DRACUT -- It is a New England staple -- Chinese food on New Year's Eve -- and nobody seems to know why.

One theory holds that the tradition started years ago when Chinese restaurants were the only establishments open on the holidays. But Chinese food on New Year's Eve makes perfect sense.

It's easy to serve. There's no preparation for the host. It can be eaten hot or cold, and, in the case of a giant Pu Pu Platter, everybody can have his or her personal favorite item.

At the Lo Kai Restaurant in Dracut, expect a long wait to be seated in the dining room while large bags of take-out food -- the kind of paper bags with rope handles -- are stacked up in every available space inside the foyer.

Owner Mike Hui has never taken a New Year's Eve off.

"I started as a busboy when Johnny Choy owned the Lo Kai in 1972," says Hui, who bought the popular Lakeview Avenue restaurant in 1996. "We open at 11:30 in the morning and we are busy until 1 a.m. Especially on New Year's Eve."

Q: Is there any night of the year that is bigger than New Year's Eve?

A: "No. None bigger. For us there are three important busy days: New Year's Eve, then Christmas, then Mother's Day."

Q: How many orders do you usually fill on New Year's Eve?
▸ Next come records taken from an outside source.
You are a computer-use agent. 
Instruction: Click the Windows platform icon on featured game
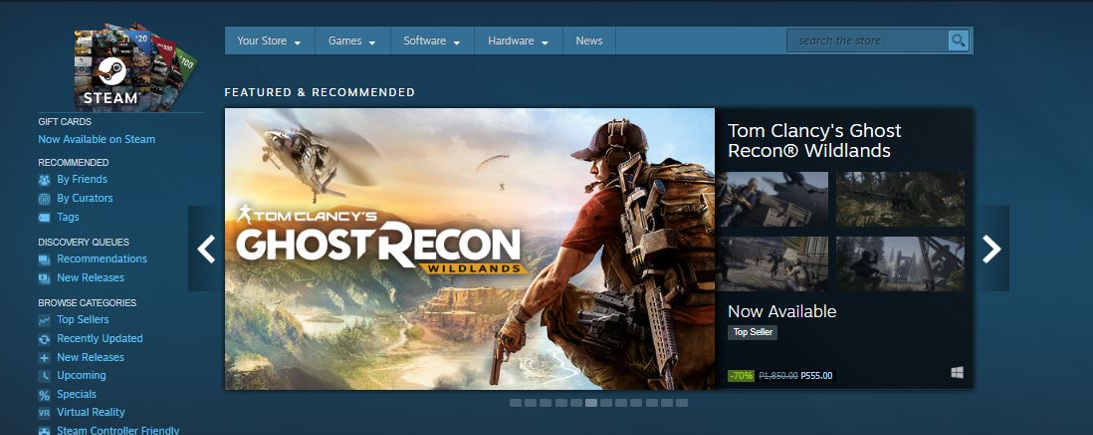click(x=957, y=373)
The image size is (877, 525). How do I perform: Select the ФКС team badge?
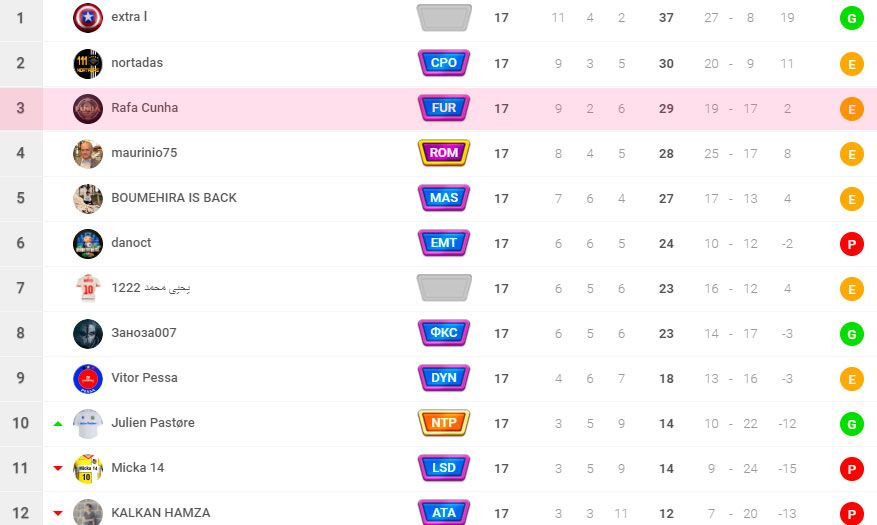444,333
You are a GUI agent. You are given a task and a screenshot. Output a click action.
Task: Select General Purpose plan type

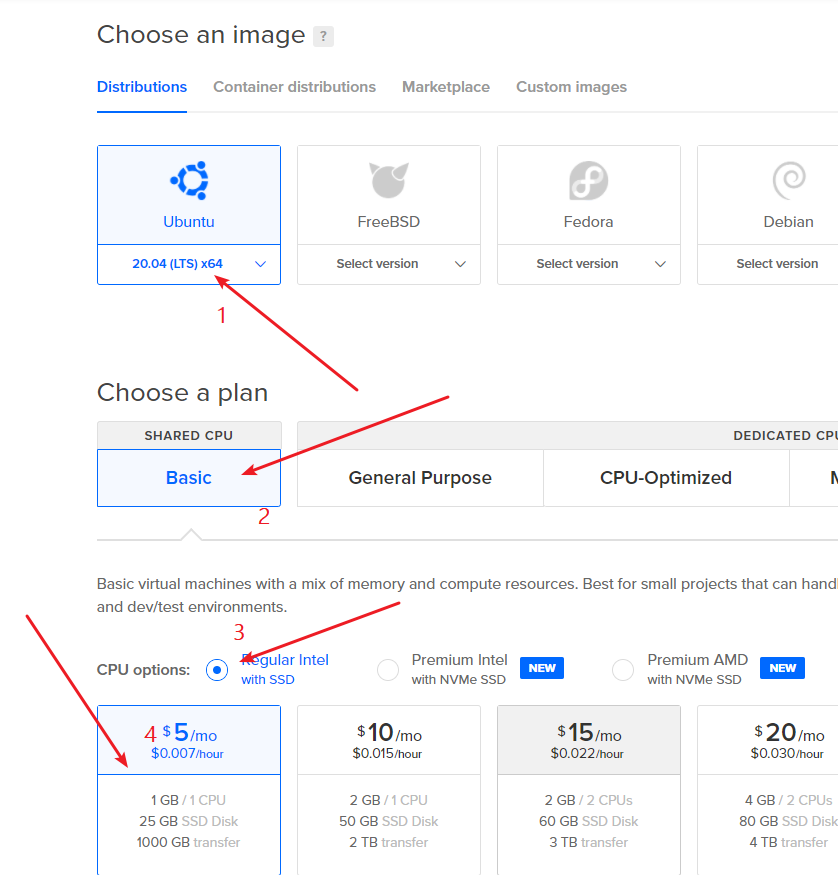click(x=420, y=478)
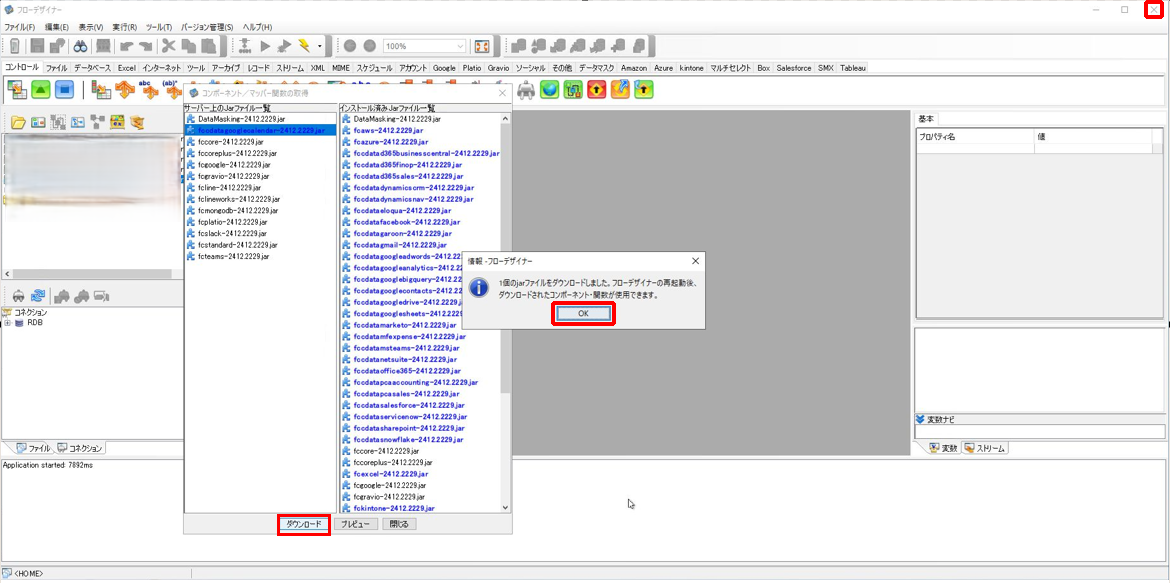Viewport: 1170px width, 583px height.
Task: Click the scissors cut icon
Action: tap(168, 46)
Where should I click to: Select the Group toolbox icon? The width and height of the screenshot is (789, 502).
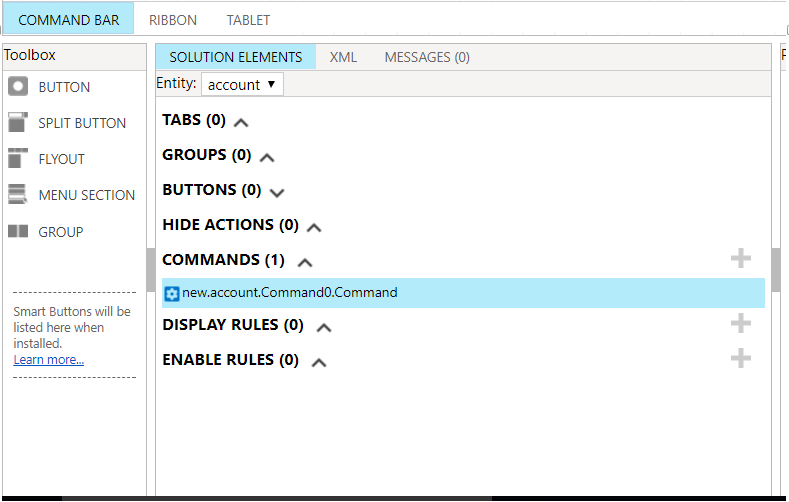coord(18,232)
A: "More than 100 orders. For sure. Maybe 200. Maybe more. Hard to tell. The restaurant is full all night and the take out is busy. I would say I think the take out business is a little more busy. I usually bring on eight to 10 extra people to help."
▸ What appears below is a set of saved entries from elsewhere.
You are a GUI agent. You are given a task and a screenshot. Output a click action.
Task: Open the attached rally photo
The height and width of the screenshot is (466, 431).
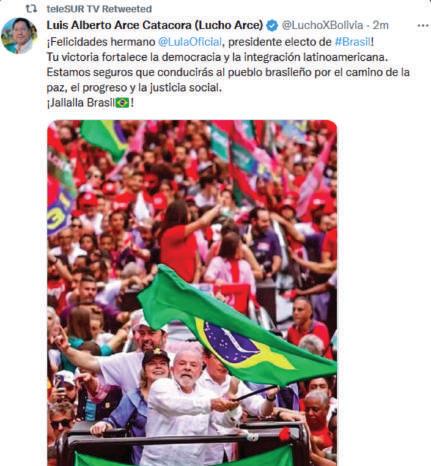click(x=192, y=293)
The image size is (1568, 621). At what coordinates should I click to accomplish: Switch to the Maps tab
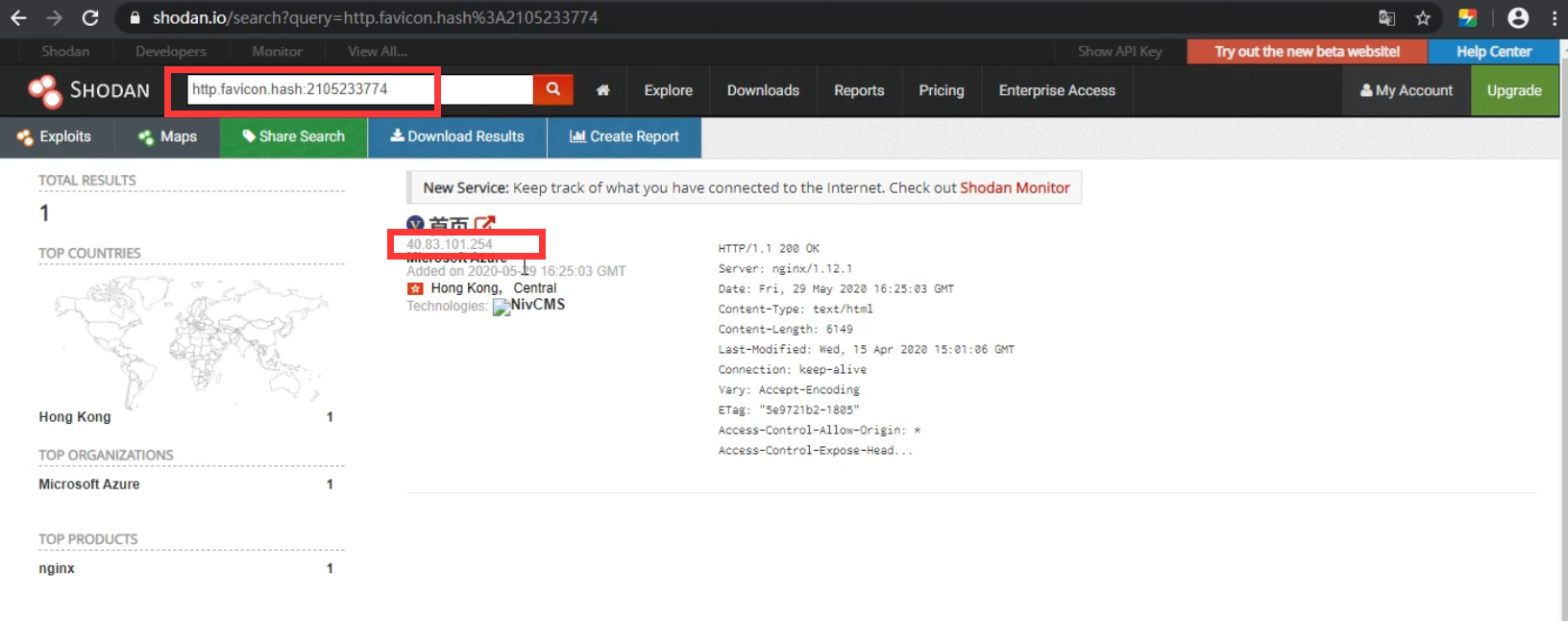pyautogui.click(x=167, y=137)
Q: How far ahead would I have to call to get my order in?

A: "Some people call about a week before. The majority calls about two days before. Some people even pay ahead of time so all they have to do is come in and get their food.

"If they call that day, we still take their order but we ask them what time do they want it. Sometimes we're so busy I could tell them, 'sorry, forget it,' but I don't do that to a customer. Our busiest time is between 5 p.m. and 7 p.m. I ask them, 'Can you come in earlier than 5 or after 7?'"

Q: What is the most popular menu item that people order on New Year's Eve?

A: "Appetizers. We even have a special menu for New Year's Eve with all the appetizers on it, what I call American Chinese food -- teriyaki, chicken wings, spare ribs, goldfingers. We sell so much fried rice and chow mein."

Q: What's the secret to keeping the food warm?

A: "OK. You come on time and you get your food hot. We bring it out and you have it. Hot. But at home, people like to use the microwave. In the old days it was the oven. But now, house parties are different. They open the food and they have Sterno cans and put the food in the tray to heat it up. It's delicious."